A new study from Belgium has suggested that there is a strong link between a mother being obese during her pregnancy and the child’s lifespan.

According to research, there is a positive link between a mother’s weight and the length of telomeres on a baby’s DNA.

Telomeres act as protective caps at the end of DNA strings to keep it from unravelling. They are often shorter in older individuals, and are an indicator of biological age.

However, scientists found that babies born to overweight mothers had shorter telomeres. For each point the mother scored above the “normal” BMI level, the child’s telomere was shortened by at least 50 base pairs. This is the equivalent to 1.1 to 1.6 years, meaning the amount of time that could be shaved off the child’s longevity.

During the research, the team followed 743 mothers who were aged 17 to 44 at the time of their pregnancy. The length of the child’s telomeres was measured from a blood draw of the umbilical cord immediately after delivery.

Professor Tim Nawrot, one of the authors of the study, stated of their conclusions:

“Compared with newborns of mothers with a normal BMI, newborns of women with obesity are older on a molecular level, because shortened telomere lengths mean that their cells have shorter lifespans.

So maintaining a healthy BMI during a woman’s reproductive age may promote molecular longevity in the offspring.”

According to the final research, it was determined that children born to obese mothers are biologically 12 to 17 years older than children born to mothers of a normal weight.

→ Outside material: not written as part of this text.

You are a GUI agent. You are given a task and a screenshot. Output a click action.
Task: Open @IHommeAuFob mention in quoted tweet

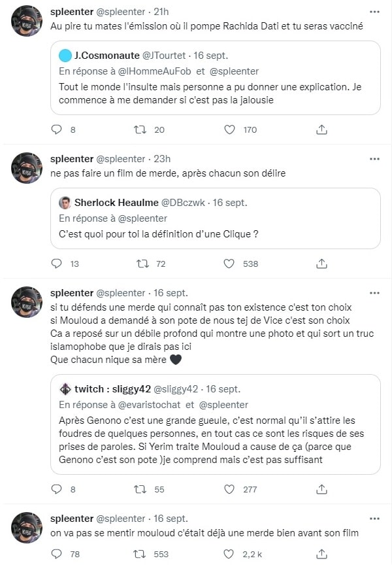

However, researchers say that there could be other factors that may influence telomere length. These may include the parents’ age, whether or not they smoke, ethnicity, socio-economic factors and the birth weight of the newborn.

Prof Neena Modi, president of the Royal College of Paediatrics and Child Health, who was not involved in the study, stated:

“This intriguing study provides further evidence of the life-long impact of maternal obesity on a child’s life. The study makes clear that babies born to obese mothers may be at greater vulnerability to chronic diseases in adult life.

The study provides a strong justification for intervention in pregnancy, infancy, childhood and young adult life to tackling the national burden of obesity. It means advising women of reproductive age to maintain a healthy weight, supporting parents, and creating healthy societies to ensure infants and children do not become overweight.”

At present, around 30% of women in developed countries are obese when they give birth.